■ Problem description ■
Write out all of the entries exactly as given.

[Stored data entries]

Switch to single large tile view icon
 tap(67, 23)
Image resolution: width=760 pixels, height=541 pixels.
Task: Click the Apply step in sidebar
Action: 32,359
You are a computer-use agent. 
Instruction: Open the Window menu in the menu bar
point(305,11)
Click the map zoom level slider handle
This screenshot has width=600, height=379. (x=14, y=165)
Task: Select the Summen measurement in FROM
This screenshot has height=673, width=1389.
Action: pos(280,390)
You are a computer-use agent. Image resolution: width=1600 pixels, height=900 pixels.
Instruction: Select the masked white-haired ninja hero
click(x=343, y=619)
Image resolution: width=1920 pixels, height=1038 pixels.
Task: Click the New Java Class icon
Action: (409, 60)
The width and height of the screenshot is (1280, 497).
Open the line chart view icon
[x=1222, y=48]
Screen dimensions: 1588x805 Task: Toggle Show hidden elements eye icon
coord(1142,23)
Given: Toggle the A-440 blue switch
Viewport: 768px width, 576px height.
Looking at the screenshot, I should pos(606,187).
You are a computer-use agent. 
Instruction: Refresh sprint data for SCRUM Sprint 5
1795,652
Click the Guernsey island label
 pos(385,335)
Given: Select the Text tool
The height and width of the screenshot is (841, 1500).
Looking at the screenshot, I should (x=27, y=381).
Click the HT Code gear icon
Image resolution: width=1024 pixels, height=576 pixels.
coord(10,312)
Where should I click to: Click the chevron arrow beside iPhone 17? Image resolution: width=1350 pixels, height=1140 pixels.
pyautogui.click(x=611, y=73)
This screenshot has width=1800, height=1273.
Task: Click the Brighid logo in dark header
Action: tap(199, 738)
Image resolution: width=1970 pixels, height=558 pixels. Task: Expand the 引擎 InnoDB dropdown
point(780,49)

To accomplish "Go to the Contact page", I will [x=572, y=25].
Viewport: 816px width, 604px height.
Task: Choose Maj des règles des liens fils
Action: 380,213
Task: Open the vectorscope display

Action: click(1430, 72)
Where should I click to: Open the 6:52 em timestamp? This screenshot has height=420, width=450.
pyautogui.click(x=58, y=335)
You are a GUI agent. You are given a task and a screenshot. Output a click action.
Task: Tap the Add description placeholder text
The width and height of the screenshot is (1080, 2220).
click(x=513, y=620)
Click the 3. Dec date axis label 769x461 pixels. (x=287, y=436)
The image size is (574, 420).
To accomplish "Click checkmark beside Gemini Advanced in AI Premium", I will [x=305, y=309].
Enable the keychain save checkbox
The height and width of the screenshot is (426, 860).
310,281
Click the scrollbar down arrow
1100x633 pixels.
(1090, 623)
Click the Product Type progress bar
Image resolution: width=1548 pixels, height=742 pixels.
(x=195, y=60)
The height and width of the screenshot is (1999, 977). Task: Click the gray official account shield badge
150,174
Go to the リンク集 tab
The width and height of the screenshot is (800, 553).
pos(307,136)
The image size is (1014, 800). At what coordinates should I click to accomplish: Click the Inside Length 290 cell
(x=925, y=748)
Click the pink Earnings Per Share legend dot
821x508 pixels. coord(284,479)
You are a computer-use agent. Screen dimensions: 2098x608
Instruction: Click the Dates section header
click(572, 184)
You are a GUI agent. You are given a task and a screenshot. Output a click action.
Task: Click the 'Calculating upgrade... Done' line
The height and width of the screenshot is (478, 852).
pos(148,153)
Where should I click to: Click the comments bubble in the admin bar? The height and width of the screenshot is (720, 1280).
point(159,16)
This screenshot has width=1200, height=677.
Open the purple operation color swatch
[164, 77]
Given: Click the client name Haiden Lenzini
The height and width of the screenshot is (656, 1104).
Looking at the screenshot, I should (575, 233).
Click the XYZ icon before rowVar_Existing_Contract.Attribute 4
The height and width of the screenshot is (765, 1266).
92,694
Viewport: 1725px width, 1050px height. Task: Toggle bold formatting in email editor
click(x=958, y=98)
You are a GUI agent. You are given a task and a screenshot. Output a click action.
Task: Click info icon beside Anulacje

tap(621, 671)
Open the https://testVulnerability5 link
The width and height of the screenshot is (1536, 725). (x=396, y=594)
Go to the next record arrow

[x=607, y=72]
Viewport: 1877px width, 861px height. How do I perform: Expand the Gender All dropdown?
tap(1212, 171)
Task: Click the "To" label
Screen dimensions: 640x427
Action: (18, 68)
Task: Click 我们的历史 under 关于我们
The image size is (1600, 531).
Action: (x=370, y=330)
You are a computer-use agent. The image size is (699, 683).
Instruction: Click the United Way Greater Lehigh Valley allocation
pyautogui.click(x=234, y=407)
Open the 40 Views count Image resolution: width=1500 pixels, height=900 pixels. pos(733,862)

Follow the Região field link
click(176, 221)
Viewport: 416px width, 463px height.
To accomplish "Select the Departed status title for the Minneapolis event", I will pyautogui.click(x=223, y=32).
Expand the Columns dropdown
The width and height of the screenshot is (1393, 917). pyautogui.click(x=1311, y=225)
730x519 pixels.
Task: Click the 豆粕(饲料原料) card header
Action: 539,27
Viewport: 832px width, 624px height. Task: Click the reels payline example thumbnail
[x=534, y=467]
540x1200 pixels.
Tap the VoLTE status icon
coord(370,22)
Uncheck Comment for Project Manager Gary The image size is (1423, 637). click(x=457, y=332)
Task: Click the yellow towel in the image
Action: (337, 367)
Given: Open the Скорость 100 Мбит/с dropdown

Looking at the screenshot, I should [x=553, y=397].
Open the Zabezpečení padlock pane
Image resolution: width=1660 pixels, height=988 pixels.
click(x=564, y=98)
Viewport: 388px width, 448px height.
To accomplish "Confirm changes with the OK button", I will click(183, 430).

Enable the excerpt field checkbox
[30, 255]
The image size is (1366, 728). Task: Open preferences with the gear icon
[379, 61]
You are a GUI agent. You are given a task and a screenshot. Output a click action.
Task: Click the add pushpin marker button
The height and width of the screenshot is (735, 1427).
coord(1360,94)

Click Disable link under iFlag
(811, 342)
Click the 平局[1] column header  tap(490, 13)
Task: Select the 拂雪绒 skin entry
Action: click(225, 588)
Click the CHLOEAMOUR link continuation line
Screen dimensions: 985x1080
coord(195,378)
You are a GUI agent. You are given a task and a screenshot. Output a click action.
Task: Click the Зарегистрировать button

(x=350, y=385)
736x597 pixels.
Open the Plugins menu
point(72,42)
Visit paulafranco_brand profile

■ Response ■
Switch to single large tile view icon
 tap(67, 23)
Image resolution: width=760 pixels, height=541 pixels.
Task: Click the Apply step in sidebar
Action: 32,359
You are a computer-use agent. 
Instruction: Open the Window menu in the menu bar
point(305,11)
Click the map zoom level slider handle
This screenshot has width=600, height=379. (x=14, y=165)
Task: Select the Summen measurement in FROM
This screenshot has height=673, width=1389.
Action: pos(280,390)
You are a computer-use agent. Image resolution: width=1600 pixels, height=900 pixels.
Instruction: Select the masked white-haired ninja hero
click(x=343, y=619)
Image resolution: width=1920 pixels, height=1038 pixels.
Task: Click the New Java Class icon
Action: (409, 60)
The width and height of the screenshot is (1280, 497).
Open the line chart view icon
[x=1222, y=48]
Screen dimensions: 1588x805 Task: Toggle Show hidden elements eye icon
coord(1142,23)
Given: Toggle the A-440 blue switch
Viewport: 768px width, 576px height.
Looking at the screenshot, I should pos(606,187).
You are a computer-use agent. 
Instruction: Refresh sprint data for SCRUM Sprint 5
1795,652
Click the Guernsey island label
 pos(385,335)
Given: Select the Text tool
The height and width of the screenshot is (841, 1500).
Looking at the screenshot, I should (x=27, y=381).
Click the HT Code gear icon
Image resolution: width=1024 pixels, height=576 pixels.
coord(10,312)
Where should I click to: Click the chevron arrow beside iPhone 17? Image resolution: width=1350 pixels, height=1140 pixels.
pyautogui.click(x=611, y=73)
This screenshot has width=1800, height=1273.
Task: Click the Brighid logo in dark header
Action: tap(199, 738)
Image resolution: width=1970 pixels, height=558 pixels. Task: Expand the 引擎 InnoDB dropdown
point(780,49)

To accomplish "Go to the Contact page", I will [x=572, y=25].
Viewport: 816px width, 604px height.
Task: Choose Maj des règles des liens fils
Action: 380,213
Task: Open the vectorscope display

Action: click(1430, 72)
Where should I click to: Open the 6:52 em timestamp? This screenshot has height=420, width=450.
pyautogui.click(x=58, y=335)
You are a GUI agent. You are given a task and a screenshot. Output a click action.
Task: Tap the Add description placeholder text
The width and height of the screenshot is (1080, 2220).
click(x=513, y=620)
Click the 3. Dec date axis label 769x461 pixels. (x=287, y=436)
The image size is (574, 420).
To accomplish "Click checkmark beside Gemini Advanced in AI Premium", I will [x=305, y=309].
Enable the keychain save checkbox
The height and width of the screenshot is (426, 860).
310,281
Click the scrollbar down arrow
1100x633 pixels.
(1090, 623)
Click the Product Type progress bar
Image resolution: width=1548 pixels, height=742 pixels.
(x=195, y=60)
The height and width of the screenshot is (1999, 977). Task: Click the gray official account shield badge
150,174
Go to the リンク集 tab
The width and height of the screenshot is (800, 553).
pos(307,136)
The image size is (1014, 800). At what coordinates should I click to accomplish: Click the Inside Length 290 cell
(x=925, y=748)
Click the pink Earnings Per Share legend dot
821x508 pixels. coord(284,479)
You are a computer-use agent. Screen dimensions: 2098x608
Instruction: Click the Dates section header
click(572, 184)
You are a GUI agent. You are given a task and a screenshot. Output a click action.
Task: Click the 'Calculating upgrade... Done' line
The height and width of the screenshot is (478, 852).
pos(148,153)
Where should I click to: Click the comments bubble in the admin bar? The height and width of the screenshot is (720, 1280).
point(159,16)
This screenshot has width=1200, height=677.
Open the purple operation color swatch
[164, 77]
Given: Click the client name Haiden Lenzini
The height and width of the screenshot is (656, 1104).
Looking at the screenshot, I should (575, 233).
Click the XYZ icon before rowVar_Existing_Contract.Attribute 4
The height and width of the screenshot is (765, 1266).
92,694
Viewport: 1725px width, 1050px height. Task: Toggle bold formatting in email editor
click(x=958, y=98)
You are a GUI agent. You are given a task and a screenshot. Output a click action.
Task: Click info icon beside Anulacje

tap(621, 671)
Open the https://testVulnerability5 link
The width and height of the screenshot is (1536, 725). (x=396, y=594)
Go to the next record arrow

[x=607, y=72]
Viewport: 1877px width, 861px height. How do I perform: Expand the Gender All dropdown?
tap(1212, 171)
Task: Click the "To" label
Screen dimensions: 640x427
Action: (18, 68)
Task: Click 我们的历史 under 关于我们
The image size is (1600, 531).
Action: (x=370, y=330)
You are a computer-use agent. The image size is (699, 683).
Instruction: Click the United Way Greater Lehigh Valley allocation
pyautogui.click(x=234, y=407)
Open the 40 Views count Image resolution: width=1500 pixels, height=900 pixels. pos(733,862)

Follow the Região field link
click(176, 221)
Viewport: 416px width, 463px height.
To accomplish "Select the Departed status title for the Minneapolis event", I will pyautogui.click(x=223, y=32).
Expand the Columns dropdown
The width and height of the screenshot is (1393, 917). pyautogui.click(x=1311, y=225)
730x519 pixels.
Task: Click the 豆粕(饲料原料) card header
Action: 539,27
Viewport: 832px width, 624px height. Task: Click the reels payline example thumbnail
[x=534, y=467]
540x1200 pixels.
Tap the VoLTE status icon
coord(370,22)
Uncheck Comment for Project Manager Gary The image size is (1423, 637). click(x=457, y=332)
Task: Click the yellow towel in the image
Action: (337, 367)
Given: Open the Скорость 100 Мбит/с dropdown

Looking at the screenshot, I should [x=553, y=397].
Open the Zabezpečení padlock pane
Image resolution: width=1660 pixels, height=988 pixels.
click(x=564, y=98)
Viewport: 388px width, 448px height.
To accomplish "Confirm changes with the OK button", I will click(183, 430).

Enable the excerpt field checkbox
[30, 255]
The image size is (1366, 728). Task: Open preferences with the gear icon
[379, 61]
You are a GUI agent. You are given a task and a screenshot. Output a click action.
Task: Click the add pushpin marker button
The height and width of the screenshot is (735, 1427).
coord(1360,94)

Click Disable link under iFlag
(811, 342)
Click the 平局[1] column header  tap(490, 13)
Task: Select the 拂雪绒 skin entry
Action: click(225, 588)
Click the CHLOEAMOUR link continuation line
Screen dimensions: 985x1080
coord(195,378)
You are a GUI agent. You are given a task and a screenshot. Output a click action.
Task: Click the Зарегистрировать button

(x=350, y=385)
736x597 pixels.
Open the Plugins menu
point(72,42)
Visit paulafranco_brand profile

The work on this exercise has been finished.